Bug 42582 – list_add corruption - probably timer/workqueue related

Bug 42582 - list_add corruption - probably timer/workqueue related


Summary:	list_add corruption - probably timer/workqueue related

Status:	RESOLVED WONTFIX

Product:	UCS
Classification:	Unclassified
Component:	Kernel
Version:	UCS 4.1
Hardware:	Other Linux

Importance:	P5 normal (vote)
Target Milestone:	---
Assigned To:	UCS maintainers
QA Contact:

URL:
Keywords:

Depends on:
Blocks:
	Show dependency tree / graph

Reported:	2016-10-06 10:40 CEST by Philipp Hahn
Modified:	2019-01-03 07:20 CET (History)
CC List:	4 users (show)

See Also:	41058
What kind of report is it?:	Bug Report
What type of bug is this?:	7: Crash: Bug causes crash or data loss
Who will be affected by this bug?:	3: Will affect average number of installed domains
How will those affected feel about the bug?:	4: A User would return the product
User Pain:	0.480
Enterprise Customer affected?:	Yes
School Customer affected?:	Yes
ISV affected?:
Waiting Support:
Flags outvoted (downgraded) after PO Review:
Ticket number:	2016092221002158, 2016100621000124
Bug group (optional):	External feedback
Max CVSS v3 score:

Attachments
Kernel OOPS (10.04 KB, text/plain) 2016-10-06 10:40 CEST, Philipp Hahn	Details
Kernel OOPS 2 (2.24 KB, text/plain) 2016-10-07 10:41 CEST, Philipp Hahn	Details
View All Add an attachment (proposed patch, testcase, etc.)

Note You need to log in before you can comment on or make changes to this bug.

Description Philipp Hahn

2016-10-06 10:40:19 CEST

Created attachment 8070 [details]
Kernel OOPS

notice swapped arguments between consecutive calls.

Comment 1 Philipp Hahn

2016-10-06 10:48:39 CEST

I asked on LKML but didn't get a reply yet: <https://marc.info/?l=linux-kernel&m=147508265316854&w=2>
I also haven't found a similar bug report.

Happened in 2. school with (probably) different virtualization: Bochs vs. VMWare. (?)

Comment 2 Philipp Hahn

2016-10-07 10:41:08 CEST

Created attachment 8076 [details]
Kernel OOPS 2

Comment 3 Philipp Hahn

2016-10-07 11:02:26 CEST

The common things is a timer addition:
 [<ffffffff810da5a6>] ? internal_add_timer+0x36/0xa0
 [<ffffffff810dc42b>] ? add_timer_on+0x8b/0x100

 [<ffffffff810da5a6>] ? internal_add_timer+0x36/0xa0
 [<ffffffff810dc6fa>] ? mod_timer_pending+0xfa/0x140

So something is racing without proper locking.
The 2nd OOPS looks like some RCU locking might be missing for the WQ. See <http://linux-kernel.2935.n7.nabble.com/mod-timer-list-add-corruption-WARNING-CPU-1-PID-0-at-lib-list-debug-c-33-list-add-0xbe-0xd0-td684405.html>.

There have been updates between v4.1.16 and v4.1.33 in that field, e.g.
 add92082e2d14367b27b0e18b0deeaedd7c1f938
 68fce03ba7901aa338a566292a59e6a753948861 !
Especially the last one looks promising:
 v4.1.12~18 introduced the bug
 v4.1.19~70 fixed it
that would explain why no-one except UCS customers see this bug.

Will hopefully be fixed with the new linux-4.1.33 kernel from Bug #41058.
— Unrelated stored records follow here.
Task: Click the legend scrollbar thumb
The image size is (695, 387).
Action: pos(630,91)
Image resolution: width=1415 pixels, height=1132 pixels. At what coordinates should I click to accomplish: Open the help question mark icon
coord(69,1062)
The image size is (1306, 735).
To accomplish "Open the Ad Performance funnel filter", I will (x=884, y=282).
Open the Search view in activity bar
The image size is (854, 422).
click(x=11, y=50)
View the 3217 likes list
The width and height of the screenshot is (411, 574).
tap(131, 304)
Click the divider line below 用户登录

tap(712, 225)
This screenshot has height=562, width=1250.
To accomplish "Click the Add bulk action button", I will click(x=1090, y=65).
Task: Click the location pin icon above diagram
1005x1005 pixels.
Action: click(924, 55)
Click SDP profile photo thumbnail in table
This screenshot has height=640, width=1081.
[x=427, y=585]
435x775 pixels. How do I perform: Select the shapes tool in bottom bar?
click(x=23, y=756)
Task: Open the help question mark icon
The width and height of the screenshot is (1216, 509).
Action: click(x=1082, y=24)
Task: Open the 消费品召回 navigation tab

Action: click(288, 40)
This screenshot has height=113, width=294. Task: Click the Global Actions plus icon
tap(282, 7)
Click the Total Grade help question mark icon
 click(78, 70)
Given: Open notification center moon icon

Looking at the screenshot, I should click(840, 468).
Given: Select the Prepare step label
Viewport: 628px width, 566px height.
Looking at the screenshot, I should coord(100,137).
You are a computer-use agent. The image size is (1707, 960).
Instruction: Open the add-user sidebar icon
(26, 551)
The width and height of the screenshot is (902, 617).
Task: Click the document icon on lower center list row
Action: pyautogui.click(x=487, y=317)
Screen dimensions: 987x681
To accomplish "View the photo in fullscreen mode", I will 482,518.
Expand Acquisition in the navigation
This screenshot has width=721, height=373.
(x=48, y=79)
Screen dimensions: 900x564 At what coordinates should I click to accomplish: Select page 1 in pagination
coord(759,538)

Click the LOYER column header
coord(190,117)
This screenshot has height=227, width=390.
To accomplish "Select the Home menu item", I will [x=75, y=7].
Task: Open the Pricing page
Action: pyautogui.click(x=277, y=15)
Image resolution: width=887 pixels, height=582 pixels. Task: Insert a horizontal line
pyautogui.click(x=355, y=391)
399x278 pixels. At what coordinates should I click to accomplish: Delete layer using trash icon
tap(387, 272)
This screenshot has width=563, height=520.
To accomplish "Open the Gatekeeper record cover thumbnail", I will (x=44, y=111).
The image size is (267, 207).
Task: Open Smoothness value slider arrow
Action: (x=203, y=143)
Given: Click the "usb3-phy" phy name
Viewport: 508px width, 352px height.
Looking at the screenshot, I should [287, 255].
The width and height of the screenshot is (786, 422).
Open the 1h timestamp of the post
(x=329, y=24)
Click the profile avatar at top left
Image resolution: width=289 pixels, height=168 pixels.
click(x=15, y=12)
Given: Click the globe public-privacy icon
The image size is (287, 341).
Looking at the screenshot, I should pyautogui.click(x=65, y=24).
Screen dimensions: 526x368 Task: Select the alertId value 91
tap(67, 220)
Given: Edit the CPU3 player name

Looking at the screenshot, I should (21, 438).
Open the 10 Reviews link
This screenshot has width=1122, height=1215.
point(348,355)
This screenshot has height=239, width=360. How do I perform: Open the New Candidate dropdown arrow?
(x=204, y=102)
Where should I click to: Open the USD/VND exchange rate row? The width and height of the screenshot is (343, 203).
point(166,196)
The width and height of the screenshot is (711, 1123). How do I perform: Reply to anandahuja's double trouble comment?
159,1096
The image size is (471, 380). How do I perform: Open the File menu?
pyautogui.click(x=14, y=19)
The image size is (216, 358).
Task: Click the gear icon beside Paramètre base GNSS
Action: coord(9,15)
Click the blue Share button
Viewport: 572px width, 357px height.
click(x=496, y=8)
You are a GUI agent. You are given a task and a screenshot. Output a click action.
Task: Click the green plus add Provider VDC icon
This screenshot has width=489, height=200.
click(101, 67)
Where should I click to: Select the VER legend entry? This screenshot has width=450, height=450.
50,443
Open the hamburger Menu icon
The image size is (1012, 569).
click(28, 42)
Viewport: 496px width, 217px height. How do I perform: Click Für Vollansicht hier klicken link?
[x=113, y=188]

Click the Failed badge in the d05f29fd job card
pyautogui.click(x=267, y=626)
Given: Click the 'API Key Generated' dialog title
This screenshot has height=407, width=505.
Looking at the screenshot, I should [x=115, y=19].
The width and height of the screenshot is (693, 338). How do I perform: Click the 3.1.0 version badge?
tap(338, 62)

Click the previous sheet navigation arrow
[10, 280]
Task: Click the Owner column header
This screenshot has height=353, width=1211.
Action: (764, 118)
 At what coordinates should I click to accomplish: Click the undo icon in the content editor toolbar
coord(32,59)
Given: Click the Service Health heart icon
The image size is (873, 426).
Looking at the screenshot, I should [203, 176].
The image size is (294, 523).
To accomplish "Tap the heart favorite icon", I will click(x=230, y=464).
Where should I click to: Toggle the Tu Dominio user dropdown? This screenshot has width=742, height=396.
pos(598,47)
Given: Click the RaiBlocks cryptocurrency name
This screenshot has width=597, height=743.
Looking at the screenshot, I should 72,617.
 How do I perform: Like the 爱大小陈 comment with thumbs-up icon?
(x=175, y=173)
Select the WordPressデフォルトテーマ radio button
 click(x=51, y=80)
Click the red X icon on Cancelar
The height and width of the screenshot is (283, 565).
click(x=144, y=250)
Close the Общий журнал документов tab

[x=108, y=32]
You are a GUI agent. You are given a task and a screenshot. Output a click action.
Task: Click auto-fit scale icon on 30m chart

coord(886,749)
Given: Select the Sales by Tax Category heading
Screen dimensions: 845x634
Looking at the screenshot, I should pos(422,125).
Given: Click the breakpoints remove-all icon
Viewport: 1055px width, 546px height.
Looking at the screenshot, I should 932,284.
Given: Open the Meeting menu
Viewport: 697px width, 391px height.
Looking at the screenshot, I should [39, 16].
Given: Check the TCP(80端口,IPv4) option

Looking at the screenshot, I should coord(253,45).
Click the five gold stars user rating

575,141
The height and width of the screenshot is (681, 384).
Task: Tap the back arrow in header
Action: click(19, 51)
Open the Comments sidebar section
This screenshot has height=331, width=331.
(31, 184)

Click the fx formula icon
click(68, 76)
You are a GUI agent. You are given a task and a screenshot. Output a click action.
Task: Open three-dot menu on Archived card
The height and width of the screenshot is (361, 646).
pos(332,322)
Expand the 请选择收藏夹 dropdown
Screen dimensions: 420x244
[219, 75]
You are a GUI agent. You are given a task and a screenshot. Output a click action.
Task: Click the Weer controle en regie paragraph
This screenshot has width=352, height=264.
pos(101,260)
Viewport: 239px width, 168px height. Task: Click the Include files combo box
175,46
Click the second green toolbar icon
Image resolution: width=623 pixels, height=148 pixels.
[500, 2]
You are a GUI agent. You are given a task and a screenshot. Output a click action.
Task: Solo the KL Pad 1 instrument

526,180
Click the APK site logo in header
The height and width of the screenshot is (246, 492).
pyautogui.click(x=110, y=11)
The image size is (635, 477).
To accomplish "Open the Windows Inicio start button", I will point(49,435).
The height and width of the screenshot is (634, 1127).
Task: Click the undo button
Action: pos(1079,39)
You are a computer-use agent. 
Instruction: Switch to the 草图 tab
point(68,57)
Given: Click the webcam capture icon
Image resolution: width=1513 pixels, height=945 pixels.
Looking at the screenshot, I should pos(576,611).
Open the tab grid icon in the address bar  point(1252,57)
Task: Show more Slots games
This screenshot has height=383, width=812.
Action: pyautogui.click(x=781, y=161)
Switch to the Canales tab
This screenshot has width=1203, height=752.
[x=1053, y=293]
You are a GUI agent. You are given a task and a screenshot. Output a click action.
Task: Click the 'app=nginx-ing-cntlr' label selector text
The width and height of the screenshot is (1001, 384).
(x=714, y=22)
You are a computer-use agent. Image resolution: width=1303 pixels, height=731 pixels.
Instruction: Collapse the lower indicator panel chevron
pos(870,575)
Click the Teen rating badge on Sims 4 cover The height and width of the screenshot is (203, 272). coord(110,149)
Maybe enabling CONFIG_DEBUG_OBJECTS could help.

Comment 4 Philipp Hahn

2016-10-20 10:36:28 CEST

Might need debug enabled kernel build: <https://marc.info/?l=linux-btrfs&m=147694635511693&w=2>

Comment 5 Stefan Gohmann

2016-12-23 08:47:56 CET

Did it happened again or has it been fixed with the latest kernel updates?

Comment 6 Florian Best

2017-06-28 14:52:13 CEST

There is a Customer ID set so I set the flag "Enterprise Customer affected".

Comment 7 Stefan Gohmann

2019-01-03 07:20:42 CET

This issue has been filled against UCS 4.1. The maintenance with bug and security fixes for UCS 4.1 has ended on 5st of April 2018.

Customers still on UCS 4.1 are encouraged to update to UCS 4.3. Please contact
your partner or Univention for any questions.

If this issue still occurs in newer UCS versions, please use "Clone this bug" or simply reopen the issue. In this case please provide detailed information on how this issue is affecting you.